* [Exercise prompt] Line by line, please look for the word "Sierks" in the following records, then copy each line you find it in.

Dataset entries
.....
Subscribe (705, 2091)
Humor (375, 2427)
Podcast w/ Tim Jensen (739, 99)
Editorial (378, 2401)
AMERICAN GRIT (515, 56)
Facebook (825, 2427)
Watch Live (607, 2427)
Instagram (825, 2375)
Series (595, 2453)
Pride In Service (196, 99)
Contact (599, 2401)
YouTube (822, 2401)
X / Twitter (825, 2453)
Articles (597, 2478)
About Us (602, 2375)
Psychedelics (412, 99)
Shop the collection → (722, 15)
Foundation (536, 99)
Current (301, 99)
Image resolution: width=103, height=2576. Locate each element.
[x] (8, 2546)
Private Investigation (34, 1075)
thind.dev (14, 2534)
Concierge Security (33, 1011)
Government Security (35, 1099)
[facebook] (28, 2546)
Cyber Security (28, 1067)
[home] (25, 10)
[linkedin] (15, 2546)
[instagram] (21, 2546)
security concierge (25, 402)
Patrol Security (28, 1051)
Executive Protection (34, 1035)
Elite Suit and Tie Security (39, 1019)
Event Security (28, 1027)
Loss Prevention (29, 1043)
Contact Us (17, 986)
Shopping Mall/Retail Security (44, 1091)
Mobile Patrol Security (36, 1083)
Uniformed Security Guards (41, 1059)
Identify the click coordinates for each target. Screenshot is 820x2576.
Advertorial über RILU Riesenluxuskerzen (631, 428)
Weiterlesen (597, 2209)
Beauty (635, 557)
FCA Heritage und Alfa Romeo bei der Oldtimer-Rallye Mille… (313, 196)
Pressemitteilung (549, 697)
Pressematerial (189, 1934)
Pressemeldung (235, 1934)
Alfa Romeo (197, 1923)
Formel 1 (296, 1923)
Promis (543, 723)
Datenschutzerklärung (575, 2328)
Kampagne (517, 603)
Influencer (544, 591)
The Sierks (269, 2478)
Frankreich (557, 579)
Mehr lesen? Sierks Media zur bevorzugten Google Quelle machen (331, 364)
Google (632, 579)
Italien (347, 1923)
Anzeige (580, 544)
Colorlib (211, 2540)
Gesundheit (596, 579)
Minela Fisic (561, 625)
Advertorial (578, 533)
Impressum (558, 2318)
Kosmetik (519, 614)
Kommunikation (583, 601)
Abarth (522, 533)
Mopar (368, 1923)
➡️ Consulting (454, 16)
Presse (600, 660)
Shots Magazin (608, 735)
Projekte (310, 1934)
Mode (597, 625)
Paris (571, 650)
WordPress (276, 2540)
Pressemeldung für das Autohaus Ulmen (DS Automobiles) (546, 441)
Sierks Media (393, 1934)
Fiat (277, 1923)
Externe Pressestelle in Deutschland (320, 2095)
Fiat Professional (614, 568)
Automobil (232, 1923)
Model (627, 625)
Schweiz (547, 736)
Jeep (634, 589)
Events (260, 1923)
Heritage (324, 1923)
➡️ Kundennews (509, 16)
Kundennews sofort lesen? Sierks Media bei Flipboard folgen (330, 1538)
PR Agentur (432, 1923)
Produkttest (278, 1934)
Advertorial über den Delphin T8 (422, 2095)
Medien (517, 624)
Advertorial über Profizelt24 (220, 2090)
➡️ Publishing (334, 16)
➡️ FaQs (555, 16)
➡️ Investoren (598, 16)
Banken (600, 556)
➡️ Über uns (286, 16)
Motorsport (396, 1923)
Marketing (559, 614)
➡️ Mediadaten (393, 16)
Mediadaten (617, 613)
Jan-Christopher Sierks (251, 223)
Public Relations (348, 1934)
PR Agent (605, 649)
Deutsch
.....
* [Exercise response]
The Sierks (269, 2478)
Mehr lesen? Sierks Media zur bevorzugten Google Quelle machen (331, 364)
Sierks Media (393, 1934)
Kundennews sofort lesen? Sierks Media bei Flipboard folgen (330, 1538)
Jan-Christopher Sierks (251, 223)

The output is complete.